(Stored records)
********
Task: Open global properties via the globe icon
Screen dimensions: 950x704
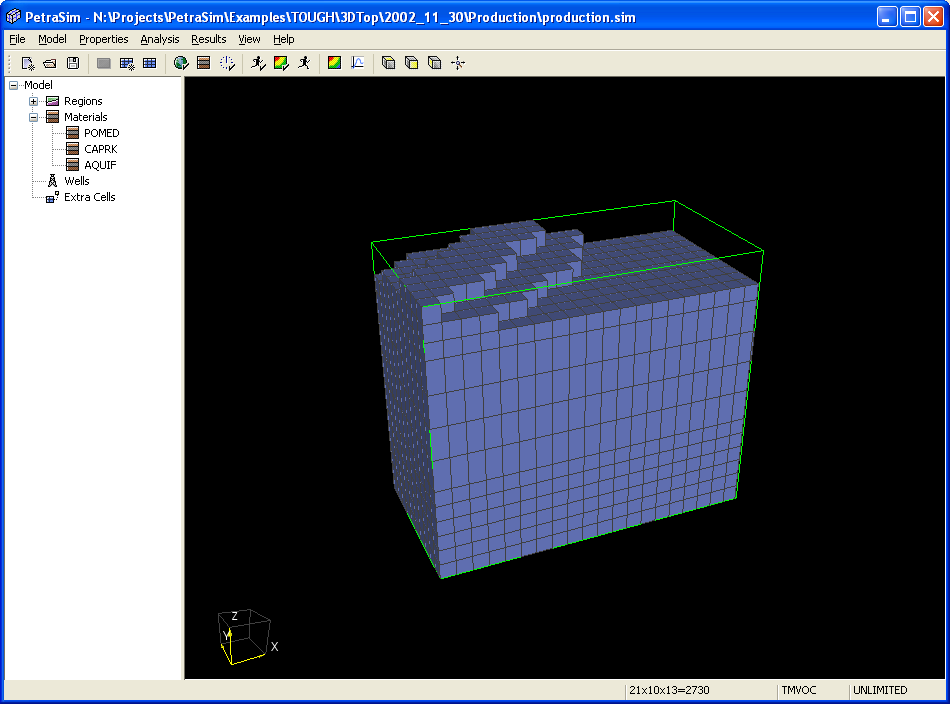Action: [181, 63]
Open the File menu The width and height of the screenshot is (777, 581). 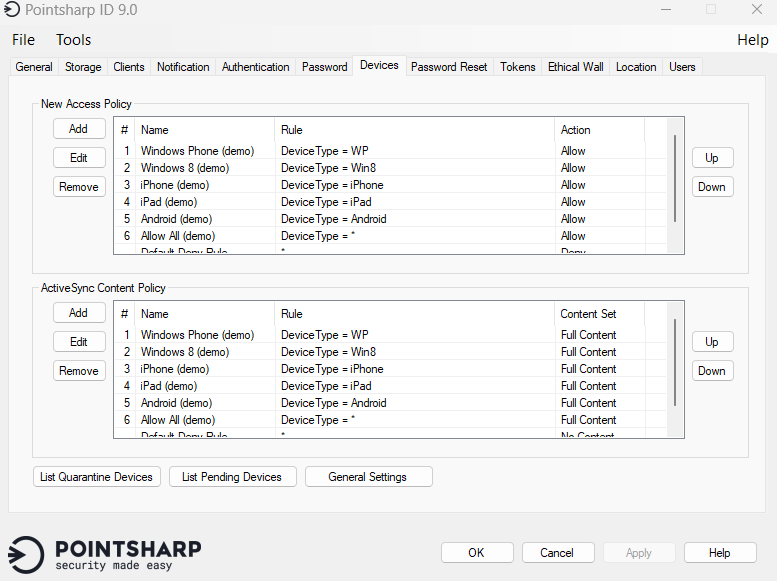(23, 40)
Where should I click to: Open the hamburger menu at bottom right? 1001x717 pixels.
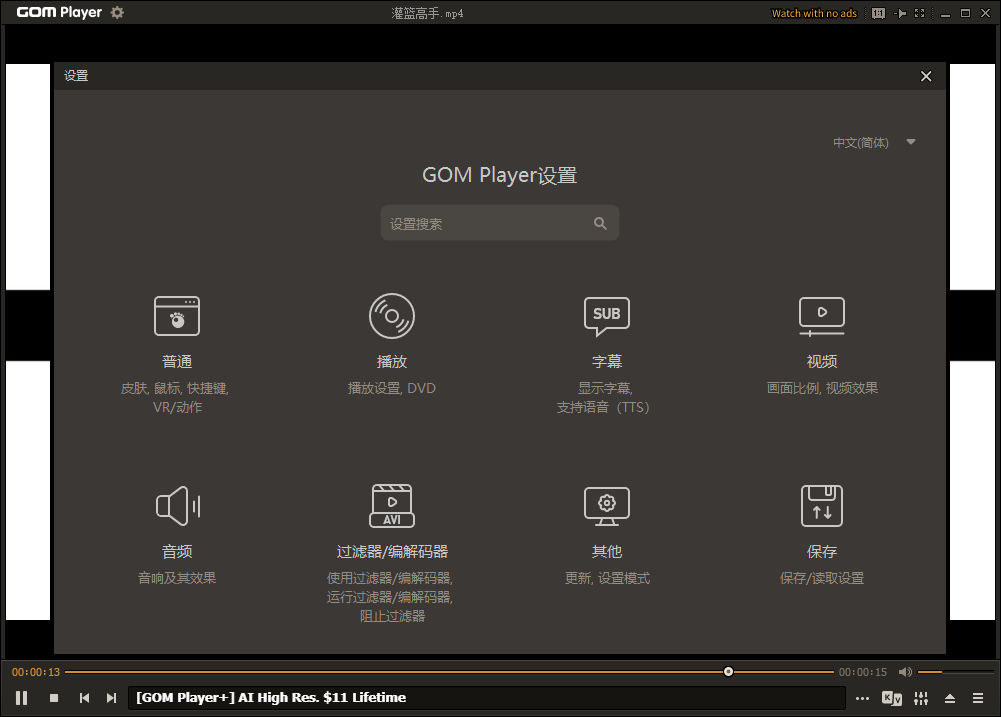tap(978, 697)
********
= Problem to solve =
Find the line that contains "Where should I", then write out that line and every line after it through the end of the records, exactly. Leave the pictures out.

= Output of the task =
Where should I click to: Open the hamburger menu at bottom right? 1001x717 pixels.
tap(978, 697)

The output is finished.